Per i suoi vent’anni anni OVH accelera nel cloud e diventa OVHcloud.

Un nuovo nome per una nuova era, per rafforzare il posizionamento dell’azienda, di cui oltre il 70% del fatturato è generato da soluzioni sulla nuvola.

Nello specifico, con il nome OVHcloud il gruppo intende allineare la propria identità alla strategia commerciale adottata, per accompagnare la propria espansione a livello internazionale.

Come riferito in una nota ufficiale da Michel Paulin, CEO di OVHcloud: «Vent’anni fa OVH ha puntato sugli esordi della virtualizzazione dei servizi (PaaS, IaaS, SaaS e di altri). Oggi, con la nuova denominazione, vogliamo che il nostro brand rifletta questa realtà in tutto il mondo».

Proprio Paulin, al fianco di Octave Klaba, presidente e fondatore di OVH, hanno annunciato la svolta durante la 7ª edizione del Summit, OVHcloud, che ha riunito a Parigi l’intero ecosistema per il consueto appuntamento annuale a Porte de Versailles.

Strategia “smart” sempre in auge

Il nome cambia, ma il DNA di OVHcloud resta saldamente ancorato agli stessi valori: l’apertura e l’affermazione di un ecosistema basato sui principi di rispetto dei dati. OVHcloud continua a difendere la propria visione di cloud “smart”: semplice da implementare, multilocale, accessibile e prevedibile, reversibile e aperto, trasparente. In risposta alle sfide lanciate dal Cloud Act, OVHcloud offre soluzioni affidabili e rispettose dei valori europei, promotrici di un cloud aperto e realmente reversibile in cui i clienti sono liberi di scegliere come gestire i propri dati in base alle esigenze aziendali.

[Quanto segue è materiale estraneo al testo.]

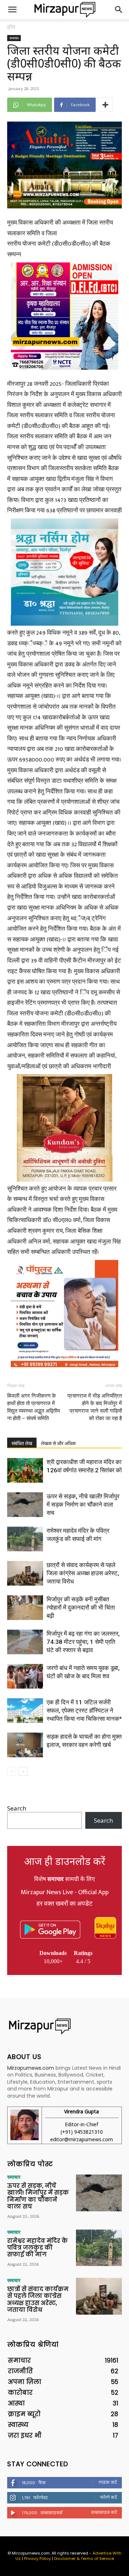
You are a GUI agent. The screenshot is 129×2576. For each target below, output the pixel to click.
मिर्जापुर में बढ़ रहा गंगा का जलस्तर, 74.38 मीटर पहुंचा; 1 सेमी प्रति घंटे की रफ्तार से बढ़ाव (83, 1642)
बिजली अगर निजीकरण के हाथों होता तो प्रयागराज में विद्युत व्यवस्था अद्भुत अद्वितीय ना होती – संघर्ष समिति (33, 1407)
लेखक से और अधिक (58, 1443)
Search (16, 1808)
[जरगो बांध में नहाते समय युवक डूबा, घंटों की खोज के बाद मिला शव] (25, 1676)
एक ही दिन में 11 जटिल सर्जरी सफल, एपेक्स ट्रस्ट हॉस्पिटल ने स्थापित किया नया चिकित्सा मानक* (84, 1710)
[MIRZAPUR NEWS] (64, 2026)
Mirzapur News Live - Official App (65, 1892)
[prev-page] (11, 1771)
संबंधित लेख (21, 1443)
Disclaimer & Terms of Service (84, 2558)
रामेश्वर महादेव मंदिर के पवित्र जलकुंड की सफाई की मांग (37, 2248)
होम (11, 27)
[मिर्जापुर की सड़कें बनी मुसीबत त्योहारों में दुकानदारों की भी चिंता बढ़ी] (25, 1607)
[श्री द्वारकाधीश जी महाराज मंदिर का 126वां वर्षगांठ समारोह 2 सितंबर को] (25, 1470)
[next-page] (23, 1771)
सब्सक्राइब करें (104, 2512)
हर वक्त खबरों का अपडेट (64, 1903)
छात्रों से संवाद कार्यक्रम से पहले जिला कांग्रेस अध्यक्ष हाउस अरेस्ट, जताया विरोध (83, 1573)
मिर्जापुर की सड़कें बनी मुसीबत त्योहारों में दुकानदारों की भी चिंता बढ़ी (81, 1607)
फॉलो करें (108, 2497)
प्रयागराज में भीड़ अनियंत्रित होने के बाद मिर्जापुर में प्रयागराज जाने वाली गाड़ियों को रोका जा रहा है (94, 1407)
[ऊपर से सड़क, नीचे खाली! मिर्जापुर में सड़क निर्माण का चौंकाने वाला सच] (25, 1504)
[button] (12, 9)
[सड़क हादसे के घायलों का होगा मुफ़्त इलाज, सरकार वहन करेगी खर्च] (25, 1745)
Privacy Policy (37, 2558)
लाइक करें (108, 2482)
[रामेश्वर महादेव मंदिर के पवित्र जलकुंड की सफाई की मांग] (25, 1539)
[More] (105, 105)
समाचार (14, 37)
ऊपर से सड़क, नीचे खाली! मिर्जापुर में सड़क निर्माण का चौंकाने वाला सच (83, 1504)
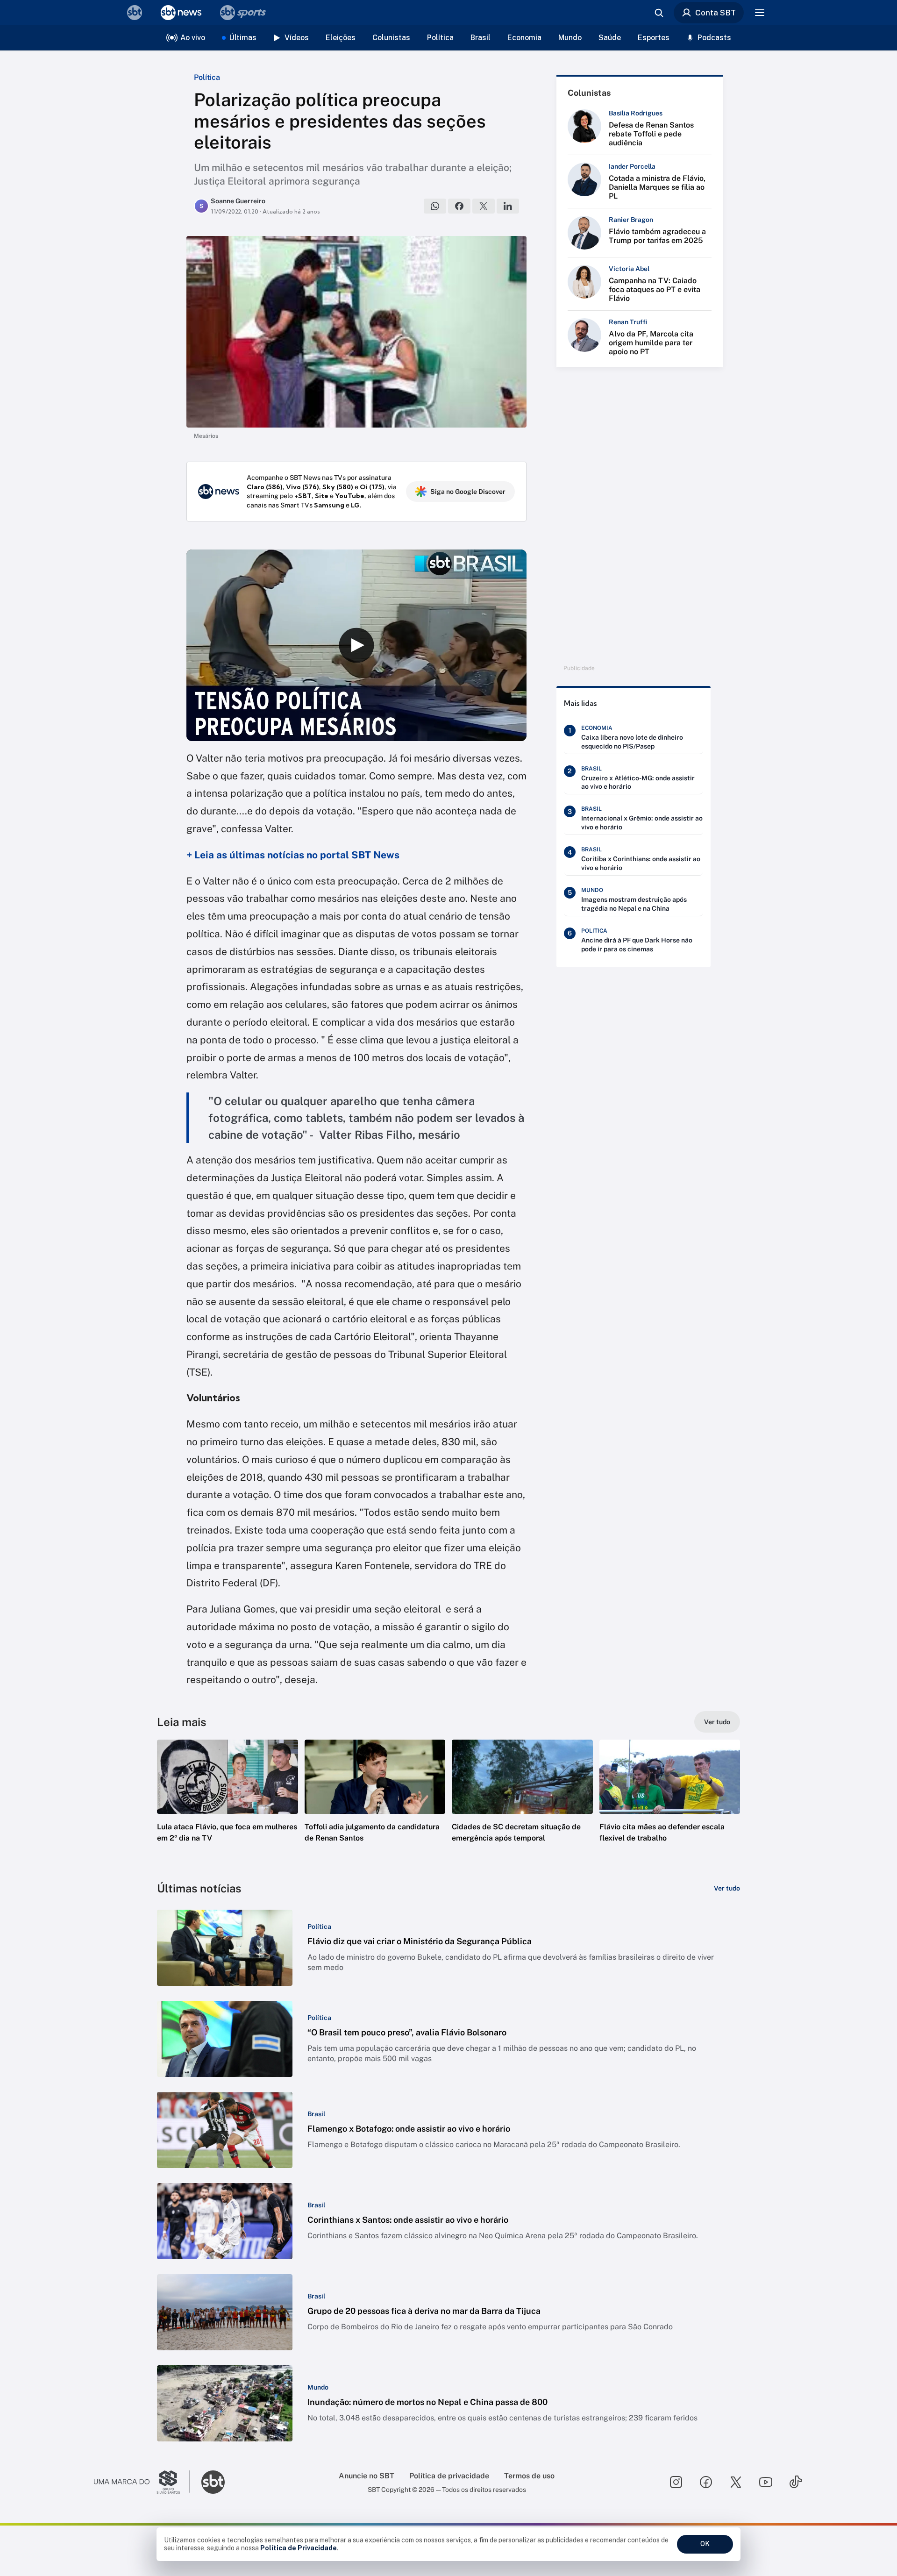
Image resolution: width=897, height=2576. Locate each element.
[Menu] (759, 12)
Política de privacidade (449, 2475)
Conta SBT (715, 12)
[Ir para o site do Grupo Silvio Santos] (142, 2482)
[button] (227, 1805)
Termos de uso (529, 2475)
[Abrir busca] (658, 12)
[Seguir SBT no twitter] (735, 2482)
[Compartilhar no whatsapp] (435, 206)
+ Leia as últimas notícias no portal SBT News (292, 855)
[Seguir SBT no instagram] (676, 2482)
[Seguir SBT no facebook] (705, 2482)
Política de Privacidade (298, 2548)
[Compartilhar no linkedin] (508, 206)
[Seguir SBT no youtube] (765, 2482)
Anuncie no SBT (366, 2475)
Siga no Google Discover (467, 491)
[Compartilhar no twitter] (483, 206)
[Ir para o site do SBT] (213, 2482)
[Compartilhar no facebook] (459, 206)
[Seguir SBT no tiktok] (795, 2482)
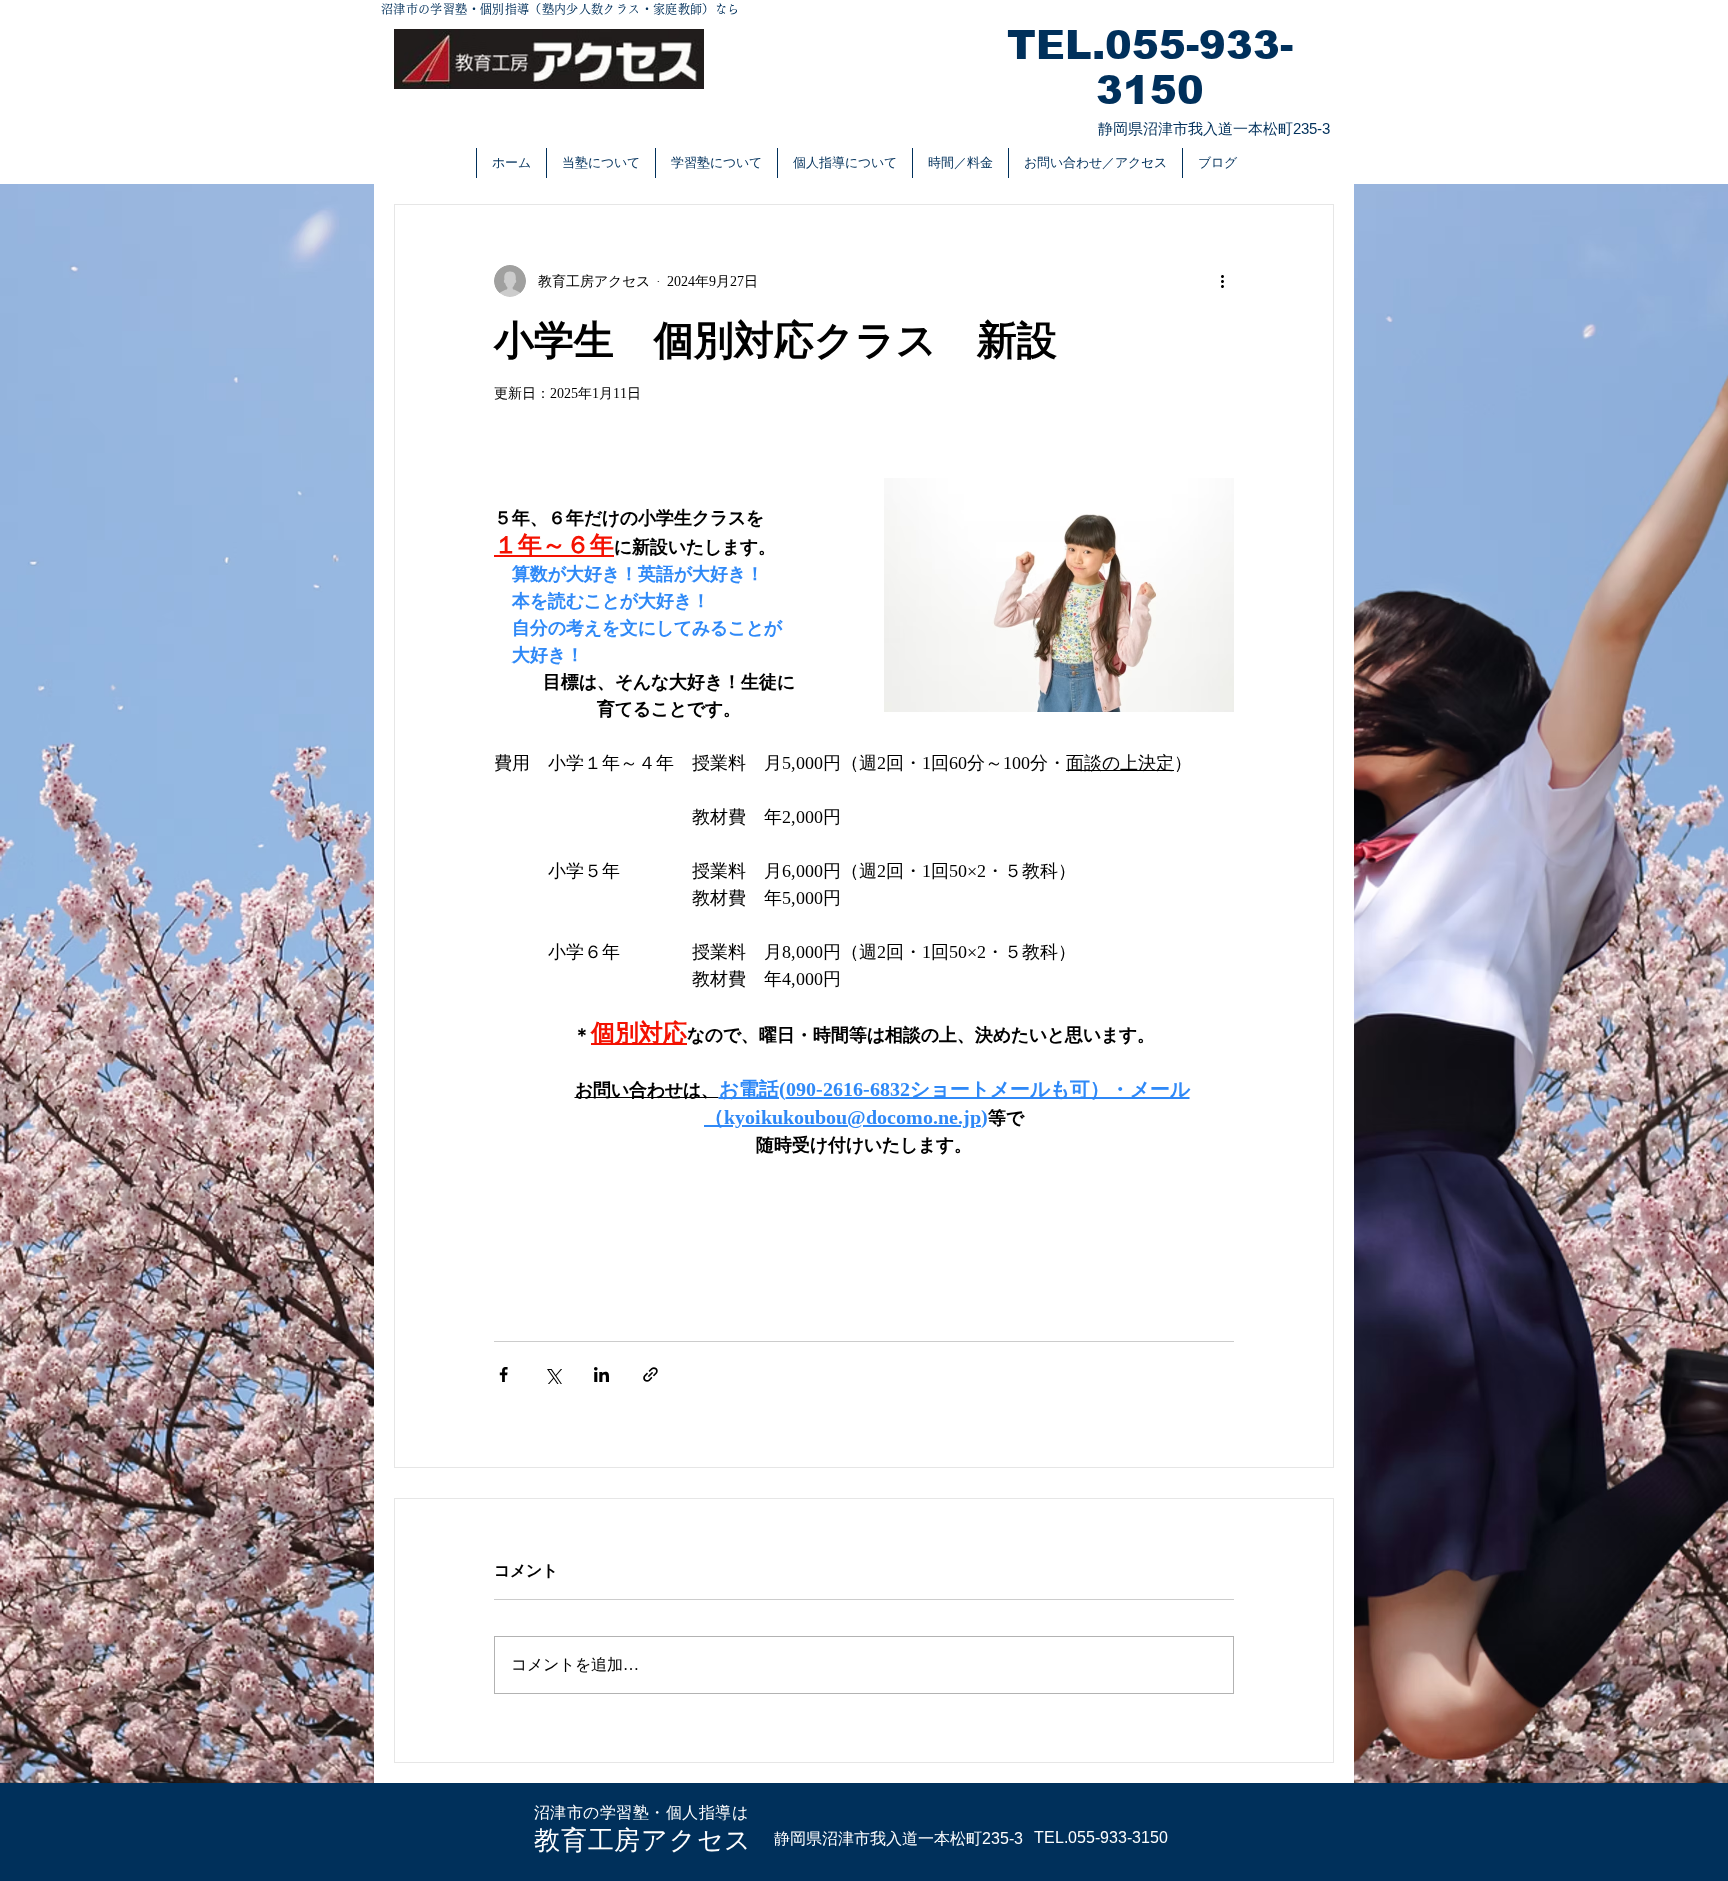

Anche per questo, all’interno dei suoi quattro universi, OVHcloud persegue i propri assi di sviluppo e di innovazione per proporre ai clienti le soluzioni più adeguate alle loro esigenze e modalità di utilizzo.

Con i prodotti e le soluzioni Enterprise, i decision maker IT hanno l’opportunità di proteggere i propri progetti di transizione digitale basati su un cloud trasparente, reversibile, predittivo e multilocale.

Quest’anno il portfolio bare metal si arricchirà di cluster dedicati di server basati su una rete privata dalle performance garantite, tramite API standard per una migliore automatizzazione. A breve l’azienda aggiornerà i modelli dei server dedicati Top Gamma con CPU di ultima generazione Intel Cascade Lake e AMD EPYC 2nd generation, per offrire performance ulteriormente migliorate e un’affidabilità ancora maggiore. Infine, il gruppo non rinuncia alla strategia di certificazione ed è attualmente impegnato nel processo di qualificazione SecNumCloud.

Per i devOps che sviluppano con il Public Cloud

La gamma di soluzioni Public Cloud permette agli sviluppatori di avviare immediatamente la propria attività, grazie alla flessibilità di risorse on demand che permettono di adattare le modalità di utilizzo alle necessità, in modo semplice e rapido. L’azienda resta fedele ai propri impegni anche grazie all’adozione di standard aperti e interoperabili: lo Storage Public Cloud è offerto con il supporto delle API S3, mentre l’allineamento tra Public Cloud e i tool RefStack sarà disponibile prossimamente.

Infine, all’inizio del 2020 OVHCloud lancerà una nuovissima offerta di Virtual Private Server. Ancora più semplice e scalabile, questa soluzione prevedrà diverse gamme (da STARTER a ELITE) e proporrà numerose opzioni come il backup automatizzato e uno SLA del 99,9%.